| The problem |
Please pick out each line of the rows below that contains the word "Expand" and copy it.

☆ ☆ ☆ ☆ ☆ ☆ ☆

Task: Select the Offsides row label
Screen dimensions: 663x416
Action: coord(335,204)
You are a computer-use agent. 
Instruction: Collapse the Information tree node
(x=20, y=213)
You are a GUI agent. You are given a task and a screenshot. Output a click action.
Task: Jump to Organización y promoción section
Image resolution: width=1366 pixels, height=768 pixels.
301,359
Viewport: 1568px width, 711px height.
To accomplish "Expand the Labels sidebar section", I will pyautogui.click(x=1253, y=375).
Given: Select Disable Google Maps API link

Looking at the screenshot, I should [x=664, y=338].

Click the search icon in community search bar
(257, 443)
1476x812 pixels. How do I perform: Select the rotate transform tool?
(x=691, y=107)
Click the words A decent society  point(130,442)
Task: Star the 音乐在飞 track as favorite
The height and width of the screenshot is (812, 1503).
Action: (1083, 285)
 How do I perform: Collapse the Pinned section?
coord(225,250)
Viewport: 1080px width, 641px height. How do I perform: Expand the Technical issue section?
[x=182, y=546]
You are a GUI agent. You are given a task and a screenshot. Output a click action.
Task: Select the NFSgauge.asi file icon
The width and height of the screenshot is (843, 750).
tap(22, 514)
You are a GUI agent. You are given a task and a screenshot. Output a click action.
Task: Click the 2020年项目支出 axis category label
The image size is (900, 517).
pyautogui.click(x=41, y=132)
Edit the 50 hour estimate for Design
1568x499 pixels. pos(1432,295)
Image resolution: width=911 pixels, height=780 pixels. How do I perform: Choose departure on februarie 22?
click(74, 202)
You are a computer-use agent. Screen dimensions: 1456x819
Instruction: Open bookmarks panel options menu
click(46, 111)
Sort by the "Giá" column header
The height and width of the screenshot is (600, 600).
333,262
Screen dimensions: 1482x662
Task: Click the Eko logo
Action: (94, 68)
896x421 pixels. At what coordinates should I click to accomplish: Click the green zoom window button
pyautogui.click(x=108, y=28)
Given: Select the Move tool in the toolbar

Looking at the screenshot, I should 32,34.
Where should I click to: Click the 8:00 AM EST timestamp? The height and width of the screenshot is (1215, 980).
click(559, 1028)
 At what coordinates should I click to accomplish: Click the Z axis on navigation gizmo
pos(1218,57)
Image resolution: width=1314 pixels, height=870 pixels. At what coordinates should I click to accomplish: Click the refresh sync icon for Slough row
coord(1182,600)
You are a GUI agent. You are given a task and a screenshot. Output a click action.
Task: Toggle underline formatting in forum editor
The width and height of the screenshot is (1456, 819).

☆ ☆ ☆ ☆ ☆ ☆ ☆

| Correct answer |
To accomplish "Expand the Labels sidebar section", I will pyautogui.click(x=1253, y=375).
Viewport: 1080px width, 641px height. How do I perform: Expand the Technical issue section?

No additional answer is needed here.